Pierre Rabhi : "le superflu est sans limites alors qu’on n’assure pas l’indispensable"

Pierre Rabhi : "le superflu est sans limites alors qu’on n’assure pas l’indispensable"

BARNABÉ BINCTIN (REPORTERRE)
dimanche 29 décembre 2013


Démographie, mariage homosexuel, OGM, ministres écologistes : Pierre Rabhi répond en franchise et fermement, dans le deuxième volet du long entretien qu’il nous a accordés.

Après un premier entretien il y a quinze joursReporterre retrouve Pierre Rabhi pour prolonger la discussion sur les grands enjeux écologiques de la société française.
Le gouvernement organise un débat public national la « transition énergétique ». Qu’en attendez-vous ? Que doit mettre en place le gouvernement ?
Pierre Rabhi - Avant toute chose, il faut d’abord qu’on réduise notre avidité. Comment voulez-vous répondre à une insatiabilité permanente par des ressources limitées ? Lorsqu’on cherche à résoudre un problème, il faut commencer par savoir ce qui le détermine. Quel est le problème du monde ? Notre insatiabilité. Et qu’est-ce qu’on a fait de l’être humain ? Un être insatiable.

OBJECTIF 1: Résumez plus brièvement le paragraphe de l'entretien avec Pierre Rabhi qui commence par « Pierre Rabhi - Avant toute chose », en conservant ses idées principales.
OBJECTIF 2: Poursuivez l'entretien avec Pierre Rabhi sur la transition énergétique en écrivant la suite de sa réponse.
Les items proviennent d'une autre source que l'extrait.

ITEMS PRÉSENTÉS:
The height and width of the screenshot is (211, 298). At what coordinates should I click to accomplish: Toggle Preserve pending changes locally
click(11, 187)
==
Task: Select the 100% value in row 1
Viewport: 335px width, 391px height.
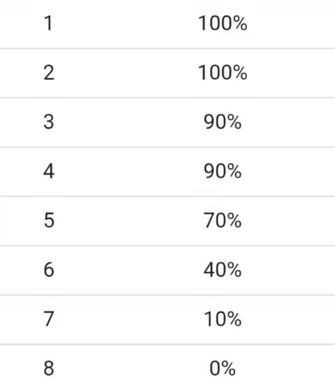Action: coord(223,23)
--
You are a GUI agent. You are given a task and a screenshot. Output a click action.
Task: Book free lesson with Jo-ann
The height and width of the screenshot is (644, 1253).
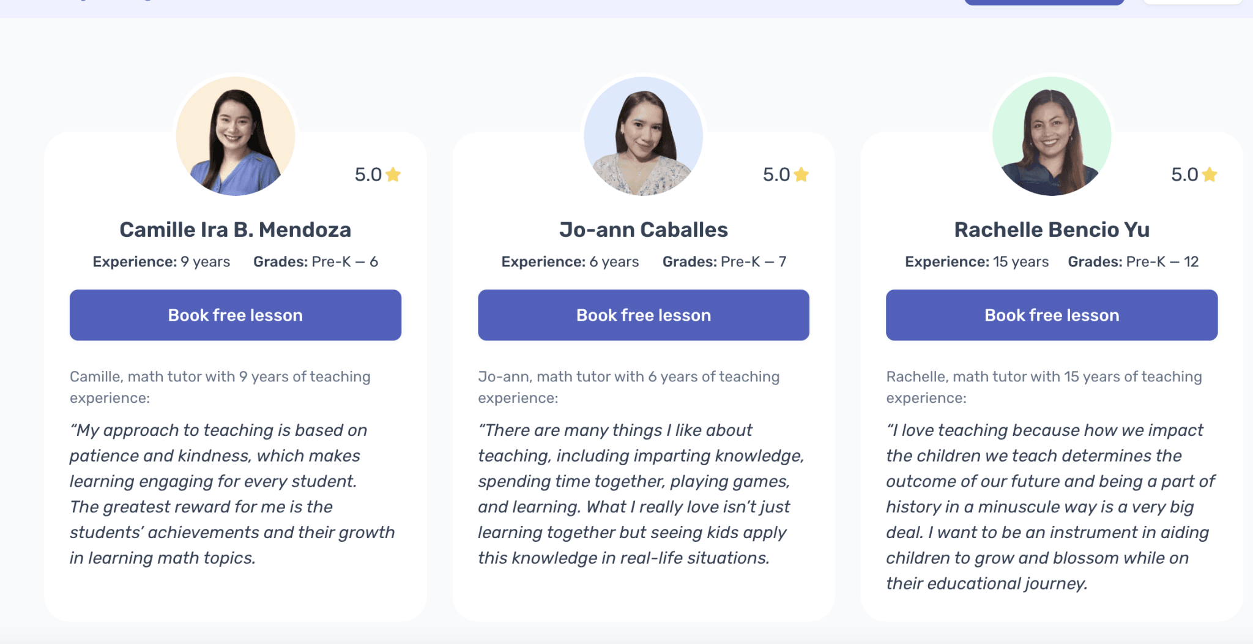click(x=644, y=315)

RÉPONSE RÉDIGÉE 1: Pour Pierre Rabhi, il faut d'abord réduire notre avidité, car des ressources limitées ne peuvent pas répondre à une insatiabilité permanente. Résoudre un problème suppose d'en connaître la cause. Celle du problème du monde est notre insatiabilité, puisqu'on a fait de l'être humain un être insatiable.

RÉPONSE RÉDIGÉE 2:
On ne met jamais en évidence ce que l’on a, ce qui peut déjà nous réjouir. On ne parle jamais de ce dont on a vraiment besoin. J’ai besoin d’être nourri, j’ai besoin d’être vêtu, j’ai besoin d’être abrité et j’ai besoin d’être soigné. Tous ces éléments-là doivent être partagés avec l’ensemble du genre humain. Tout le monde doit, légitimement, bénéficier de ça. Après, que reste-t-il ? Il reste ce qu’on appelle le superflu. Et aujourd’hui, le superflu est sans limites alors que l’on ne parvient pas à assurer l’indispensable... Il paraît que le marché de luxe ne connaît pas de crise. Par contre, on n’a plus d’argent pour ce qui est indispensable, pour nourrir des enfants qui viennent au monde, pour les aider à survivre et à créer une société conviviale et belle.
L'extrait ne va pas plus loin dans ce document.